站在分身旁边的降谷零从警惕到百无聊赖,也就苏孜举个手术刀的功夫。
因为他半点感觉都没有。
这还真是系统所说的记忆传输,他只能像看个全息电影一样旁观,无法干涉。
他在实验室呆了整整三个月,看着苏孜的各种折腾,分身那可怜兮兮的惨样他都不忍看。
三年后的他踹苏孜的那一脚还是轻了。
不能因为分身没神志你就不给他吃的,天天输营养液,难怪回到三年后,他站起来都费劲。
随意在房间里乱窜着,这间实验室连窗户都没有。

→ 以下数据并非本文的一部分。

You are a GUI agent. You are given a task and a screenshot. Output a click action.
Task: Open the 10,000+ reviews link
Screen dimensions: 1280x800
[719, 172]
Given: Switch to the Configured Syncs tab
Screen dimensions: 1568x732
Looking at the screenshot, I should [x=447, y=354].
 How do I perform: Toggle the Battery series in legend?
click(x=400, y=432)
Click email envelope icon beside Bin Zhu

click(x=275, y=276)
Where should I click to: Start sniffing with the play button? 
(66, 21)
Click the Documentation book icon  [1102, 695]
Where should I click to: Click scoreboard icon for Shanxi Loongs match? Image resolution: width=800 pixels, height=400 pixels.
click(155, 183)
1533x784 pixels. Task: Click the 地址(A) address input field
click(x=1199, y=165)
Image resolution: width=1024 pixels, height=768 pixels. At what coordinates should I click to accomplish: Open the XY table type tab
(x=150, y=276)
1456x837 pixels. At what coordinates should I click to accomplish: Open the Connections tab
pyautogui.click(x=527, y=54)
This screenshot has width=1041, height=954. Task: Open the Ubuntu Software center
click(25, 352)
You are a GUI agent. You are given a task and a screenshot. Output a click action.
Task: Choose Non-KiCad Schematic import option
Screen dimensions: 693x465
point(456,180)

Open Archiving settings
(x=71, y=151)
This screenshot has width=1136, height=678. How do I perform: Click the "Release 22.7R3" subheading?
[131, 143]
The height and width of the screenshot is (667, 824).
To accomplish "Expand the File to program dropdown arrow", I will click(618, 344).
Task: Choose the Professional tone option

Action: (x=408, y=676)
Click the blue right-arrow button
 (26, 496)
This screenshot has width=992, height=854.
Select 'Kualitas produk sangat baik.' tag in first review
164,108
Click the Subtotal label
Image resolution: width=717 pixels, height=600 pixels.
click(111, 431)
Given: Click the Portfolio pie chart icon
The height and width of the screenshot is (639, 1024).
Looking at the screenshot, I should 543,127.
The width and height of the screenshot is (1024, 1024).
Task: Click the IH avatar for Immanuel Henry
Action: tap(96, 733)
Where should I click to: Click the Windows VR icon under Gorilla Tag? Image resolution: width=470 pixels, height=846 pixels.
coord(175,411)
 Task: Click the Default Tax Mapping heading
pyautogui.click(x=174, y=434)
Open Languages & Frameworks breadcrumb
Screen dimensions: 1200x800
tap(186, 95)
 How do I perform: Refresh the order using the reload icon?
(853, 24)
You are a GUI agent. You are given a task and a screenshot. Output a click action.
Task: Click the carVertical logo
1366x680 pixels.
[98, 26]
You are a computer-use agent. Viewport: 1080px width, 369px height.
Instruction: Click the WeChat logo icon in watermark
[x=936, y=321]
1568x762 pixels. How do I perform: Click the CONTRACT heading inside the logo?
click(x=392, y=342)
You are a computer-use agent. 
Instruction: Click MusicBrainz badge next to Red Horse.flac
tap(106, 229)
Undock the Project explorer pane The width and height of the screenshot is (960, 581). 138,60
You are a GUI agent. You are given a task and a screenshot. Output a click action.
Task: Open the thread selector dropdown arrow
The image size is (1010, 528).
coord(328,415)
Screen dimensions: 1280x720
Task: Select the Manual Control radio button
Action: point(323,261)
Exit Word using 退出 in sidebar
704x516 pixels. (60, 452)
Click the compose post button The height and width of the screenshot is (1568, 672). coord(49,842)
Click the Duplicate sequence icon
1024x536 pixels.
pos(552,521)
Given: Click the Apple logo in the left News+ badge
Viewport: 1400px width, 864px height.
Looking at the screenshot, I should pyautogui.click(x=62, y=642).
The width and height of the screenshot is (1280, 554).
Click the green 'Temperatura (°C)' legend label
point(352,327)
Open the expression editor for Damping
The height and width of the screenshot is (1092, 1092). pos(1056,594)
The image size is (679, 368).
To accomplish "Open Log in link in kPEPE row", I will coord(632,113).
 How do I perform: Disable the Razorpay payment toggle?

他偶尔听实验室的人说,现在已经四月了。
蹲在分身身边,仰头望着分身空茫的眼睛,他伸手戳了戳身体,不出意外,从分身胳膊穿了过去。
三个月间,琴酒来过两次,第一次是解开了脚上的镣铐,第二次只是远远看了一眼,就转身离开。
苏孜也在这三个月间用尽所有办法,在确定没办法唤醒波本的神志后,他决定剑走偏锋。
这天清晨,苏孜再次给分身注射了一种提炼出来的药物用来辅助洗脑,又将电极片贴在他脑袋各处,他目光灼灼地盯着安静的人,喃喃说道:“最后一次虚拟记忆植入,重置系统植入!”
降谷零透明的身体站在苏孜身边,眉头紧紧拧起。
不止是洗脑,竟然还有虚假记忆植入!
也不知道会不会对本体有影响!
当初将苏孜干脆利落的送到公安有些草率了。
审问也全都是先代的情报,却把自己给忘了。也是他才跳跃了时间,一时忽略了这件事。
“系统,我和分身融合后,这些实验会影响到我本体吗?”
他立刻开口问道。
“……系统?”
降谷零等了等后,才确定系统不在,人设卡也随着消失。
他按下焦躁,守在分身身边。
两个小时后,苏孜的实验结束。
他解开分身身上的束缚,提高声音喊道:“安室君。”
分身紧闭着眼睛没有半点动静。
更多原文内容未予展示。